** Opening EXTRACTED INFORMATION block **

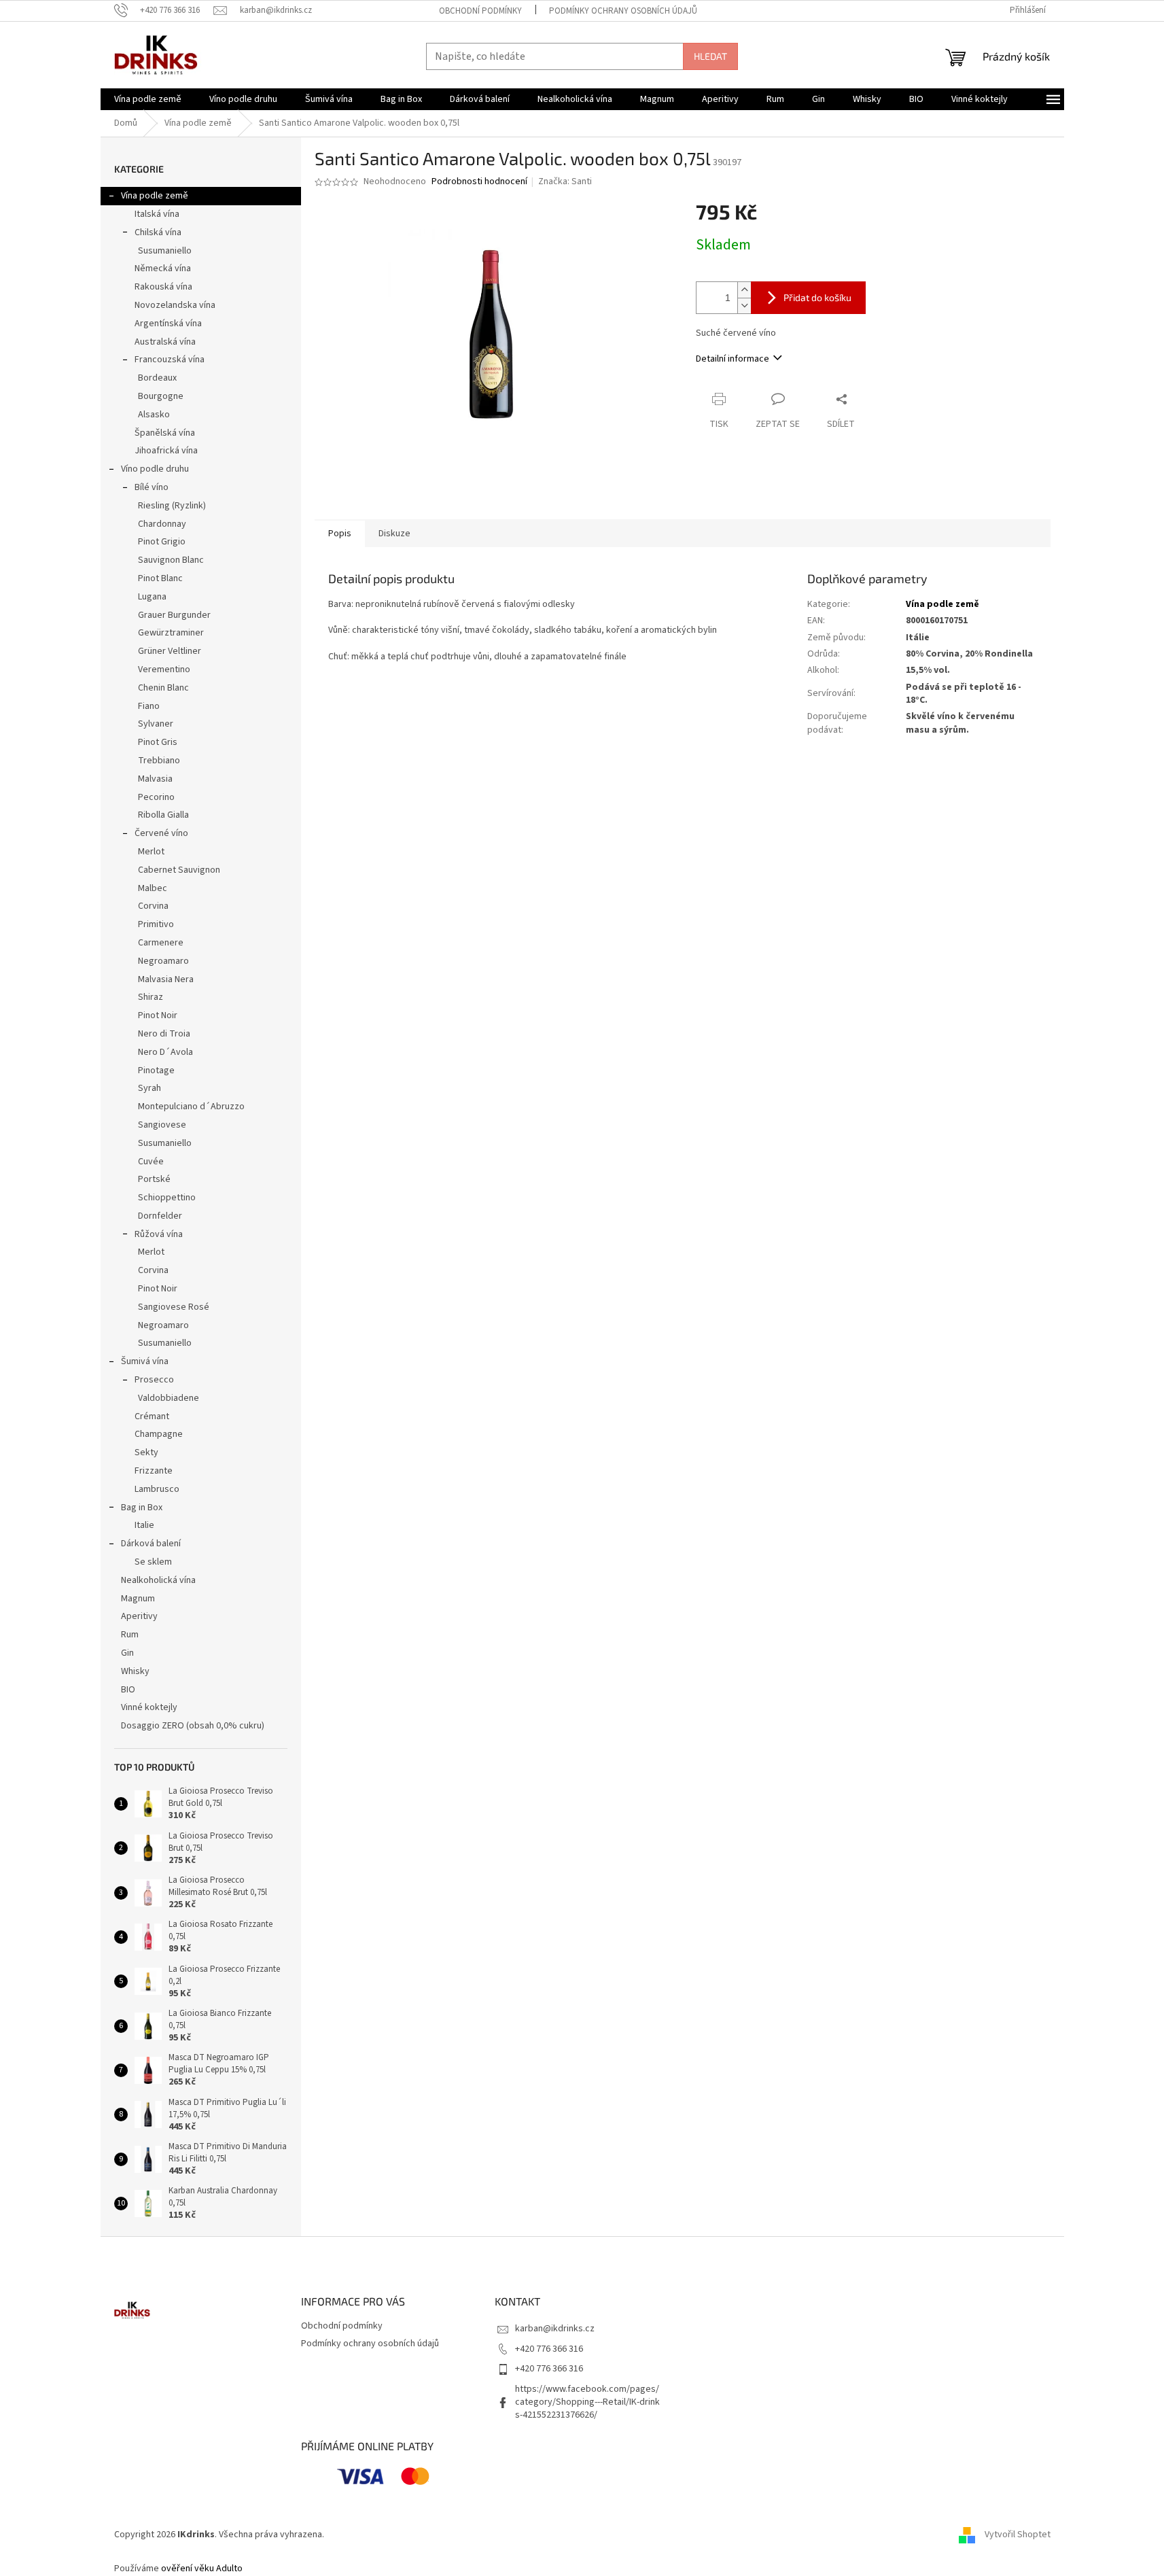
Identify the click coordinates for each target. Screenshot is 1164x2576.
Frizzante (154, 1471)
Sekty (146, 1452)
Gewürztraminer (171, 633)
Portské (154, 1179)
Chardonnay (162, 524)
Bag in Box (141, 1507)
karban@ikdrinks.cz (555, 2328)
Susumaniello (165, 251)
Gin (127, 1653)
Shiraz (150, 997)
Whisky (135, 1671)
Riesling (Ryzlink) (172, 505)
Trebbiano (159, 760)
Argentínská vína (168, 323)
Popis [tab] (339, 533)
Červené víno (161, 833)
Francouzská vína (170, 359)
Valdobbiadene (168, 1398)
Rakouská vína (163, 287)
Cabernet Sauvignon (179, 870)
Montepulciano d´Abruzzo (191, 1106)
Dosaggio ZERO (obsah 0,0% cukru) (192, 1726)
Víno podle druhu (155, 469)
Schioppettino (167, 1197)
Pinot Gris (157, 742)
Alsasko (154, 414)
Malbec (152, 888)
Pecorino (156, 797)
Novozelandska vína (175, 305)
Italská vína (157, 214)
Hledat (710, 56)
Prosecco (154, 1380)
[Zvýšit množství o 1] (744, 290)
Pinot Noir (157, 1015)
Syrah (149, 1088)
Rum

** Closing EXTRACTED INFORMATION block **
** Opening EXTRACTED INFORMATION block **

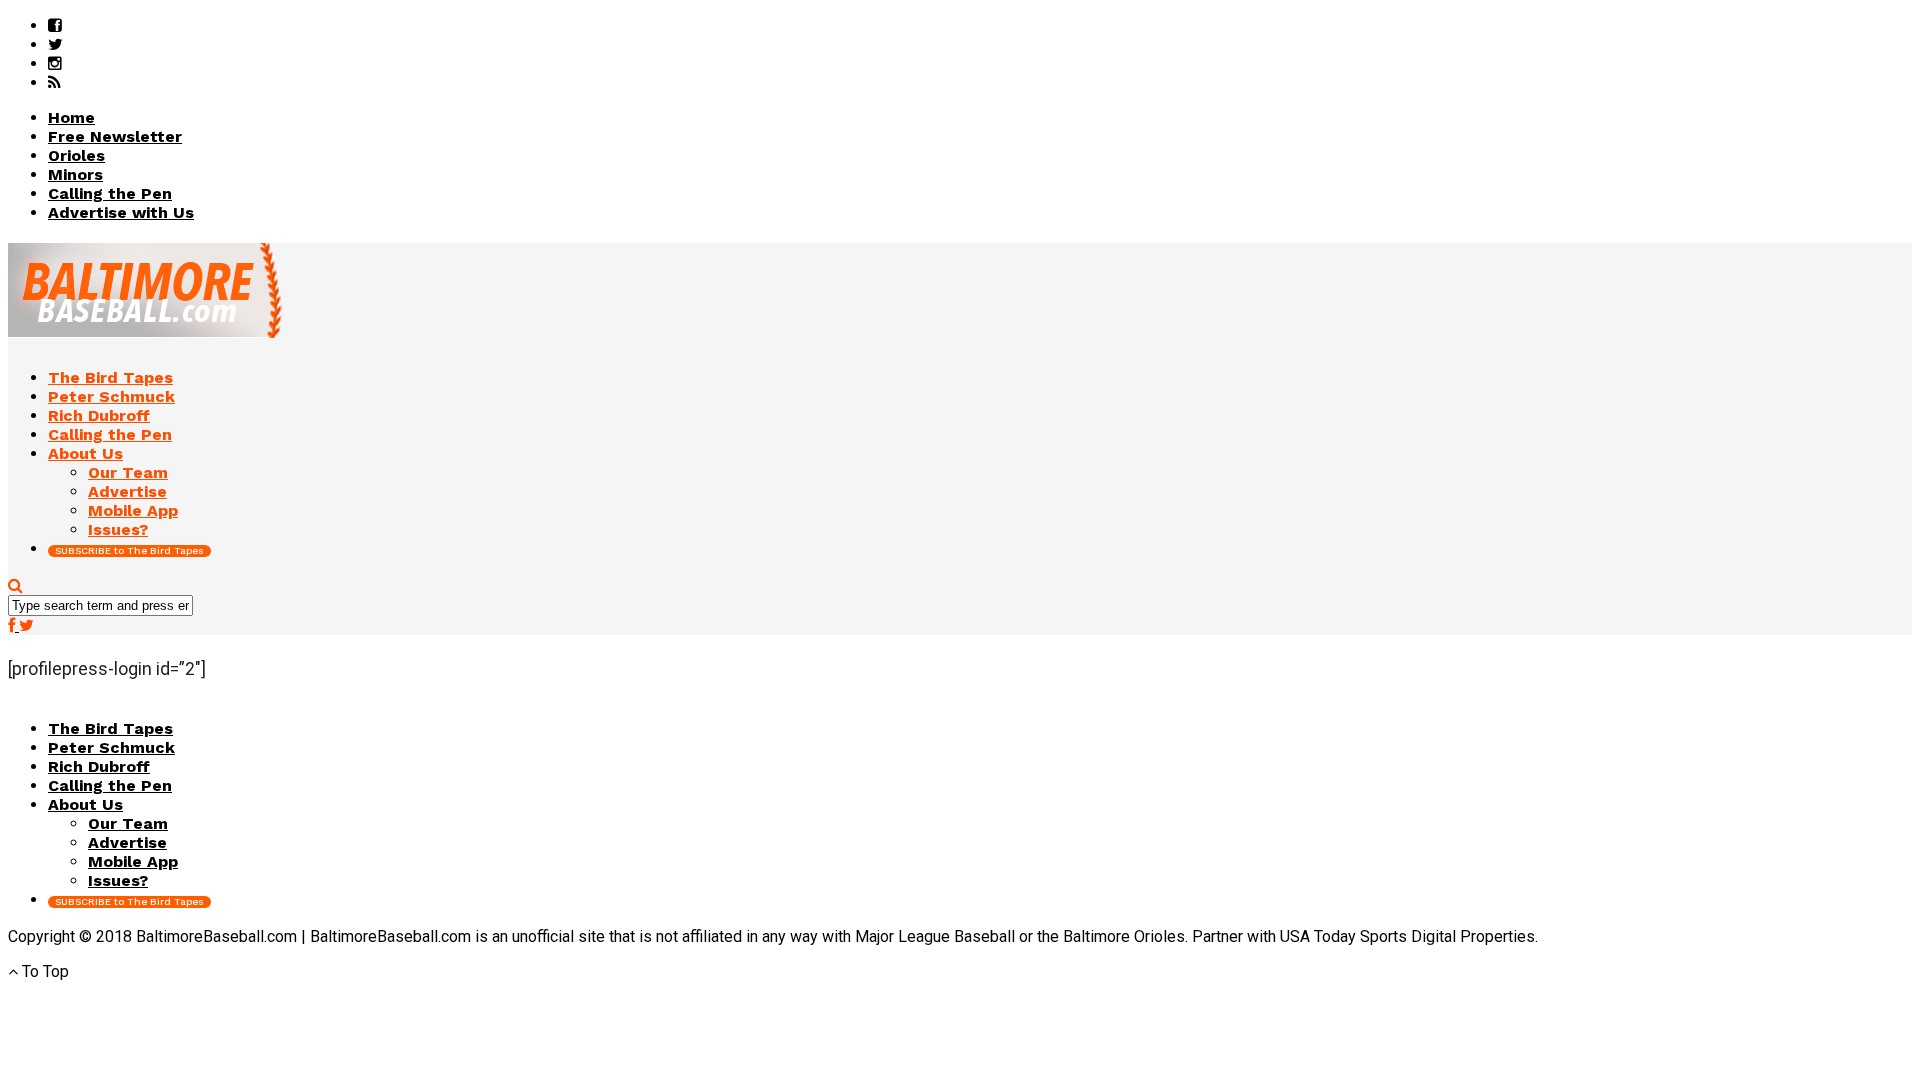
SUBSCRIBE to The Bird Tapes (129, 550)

** Closing EXTRACTED INFORMATION block **
** Opening EXTRACTED INFORMATION block **

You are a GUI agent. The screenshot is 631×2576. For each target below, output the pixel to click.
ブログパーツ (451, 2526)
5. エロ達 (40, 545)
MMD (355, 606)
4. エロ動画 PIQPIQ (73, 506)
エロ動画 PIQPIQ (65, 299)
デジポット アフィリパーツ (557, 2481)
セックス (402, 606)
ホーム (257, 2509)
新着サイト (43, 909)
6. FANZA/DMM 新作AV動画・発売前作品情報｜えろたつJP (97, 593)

** Closing EXTRACTED INFORMATION block **

WORK TO BE COMPLETED:
Once the line with "Frizzante (154, 1471)" is found in the records above, print exactly that line and every line after it through the line with "Argentínská vína (168, 323)".

SOLUTION TO THIS TASK:
Frizzante (154, 1471)
Sekty (146, 1452)
Gewürztraminer (171, 633)
Portské (154, 1179)
Chardonnay (162, 524)
Bag in Box (141, 1507)
karban@ikdrinks.cz (555, 2328)
Susumaniello (165, 251)
Gin (127, 1653)
Shiraz (150, 997)
Whisky (135, 1671)
Riesling (Ryzlink) (172, 505)
Trebbiano (159, 760)
Argentínská vína (168, 323)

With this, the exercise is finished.